This method MUST get implemented in a concrete subclass to do the actual processing and annotation. It must accept a document and arbitrary keyword arguments and it must return either a document which may be the same or a different object than the document passed, or None or an empty list or a list of one or more documents. The method also may raise an exception.

The semantics of returning None or an empty list are not strictly defined: this may be used to handle processing errors where documents which cannot be processed are quietly ignored or filtering.

The method must accept arbitrary keyword arguments which will be passed on to sub-annotators and may be used to configure or parametrize processing.

NOTE: some annotators may set or use special document features in order to handle document context or the document id when processing a corpus or streams where a document id is important.

Args

doc: the document to process
kwargs: any arguments to pass to the annotator or sub-annotators called by this annotator

Returns

a document, None, or a possibly empty list of documents

Expand source code

@abstractmethod
def __call__(self, doc: Document, **kwargs) -> Union[Document, List[Document], None]:
    """
    This method MUST get implemented in a concrete subclass to do the actual processing
    and annotation. It must accept a document and arbitrary keyword arguments and it must
    return either a document which may be the same or a different object than the document passed,
    or None or an empty list or a list of one or more documents. The method also may raise an
    exception.

    The semantics of returning None or an empty list are not strictly defined: this may be used to
    handle processing errors where documents which cannot be processed are quietly ignored or
    filtering.

    The method must accept arbitrary keyword arguments which will be passed on to sub-annotators and
    may be used to configure or parametrize processing.

    NOTE: some annotators may set or use special document features in order to handle
    document context or the document id when processing a corpus or streams where a document id
    is important.

    Args:
      doc: the document to process
      kwargs: any arguments to pass to the annotator or sub-annotators called by this annotator

    Returns:
        a document, None, or a possibly empty list of documents
    """
    raise Exception("This method must be implemented!")

def finish(self) ‑> Any

A method that gets called when processing ends, e.g. when all documents of a corpus have been processed. It should return some result for processing the whole batch of documents it has seen - that result may be None.

Returns

The overall result of processing all documents or None

Expand source code

def finish(self) -> Any:
    """
    A method that gets called when processing ends, e.g. when all documents of a corpus
    have been processed. It should return some result for processing the whole batch of documents
    it has seen - that result may be None.

    Returns:
        The overall result of processing all documents or None
    """
    pass

def pipe(self, documents: Iterable[Document], **kwargs)

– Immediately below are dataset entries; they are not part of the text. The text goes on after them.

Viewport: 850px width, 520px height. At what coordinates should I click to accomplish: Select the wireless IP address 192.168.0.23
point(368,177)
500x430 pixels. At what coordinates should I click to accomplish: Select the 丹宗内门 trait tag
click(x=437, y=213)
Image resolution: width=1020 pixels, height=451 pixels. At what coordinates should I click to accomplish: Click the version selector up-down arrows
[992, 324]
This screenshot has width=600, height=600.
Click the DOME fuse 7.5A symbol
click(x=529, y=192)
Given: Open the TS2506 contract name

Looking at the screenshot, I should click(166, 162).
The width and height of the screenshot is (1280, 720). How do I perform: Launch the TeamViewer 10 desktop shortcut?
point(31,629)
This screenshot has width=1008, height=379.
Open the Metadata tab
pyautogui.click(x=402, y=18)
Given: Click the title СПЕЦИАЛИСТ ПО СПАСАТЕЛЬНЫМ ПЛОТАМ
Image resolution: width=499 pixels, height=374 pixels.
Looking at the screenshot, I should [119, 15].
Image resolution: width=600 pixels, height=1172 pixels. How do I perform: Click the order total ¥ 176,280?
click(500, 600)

If this method gets overridden, it should take an iterable of documents and yield processed documents. This allows for batching, caching, and other optimizations over streams of documents. If with_context is True, then the documents parameter should be an iterable over tuples (document, context).

Args

documents: an iterable over documents
**kwargs: arbitrary other keyword arguments must be accepted

Yields

processed documents

Expand source code

def pipe(self, documents: Iterable[Document], **kwargs):
    """
    If this method gets overridden, it should take an iterable of documents and yield processed documents.
    This allows for batching, caching, and other optimizations over streams of documents.
    If with_context is True, then the documents parameter should be an iterable over tuples (document, context).

    Args:
        documents: an iterable over documents
        **kwargs: arbitrary other keyword arguments must be accepted

    Yields:
        processed documents
    """
    for document in documents:
        if document is not None:
            docordocs = self.__call__(document, **kwargs)
            if docordocs is not None:
                if isinstance(docordocs, list):
                    for doc in docordocs:
                        if doc is not None:
                            yield doc
                else:
                    yield docordocs

def reduce(self, results: Iterable[Any]) ‑> Any

A method that should know how to combine the results passed on in some collection into a single result. This method should behave like a static method, i.e. not make use of any data that is specific to the concrete instance.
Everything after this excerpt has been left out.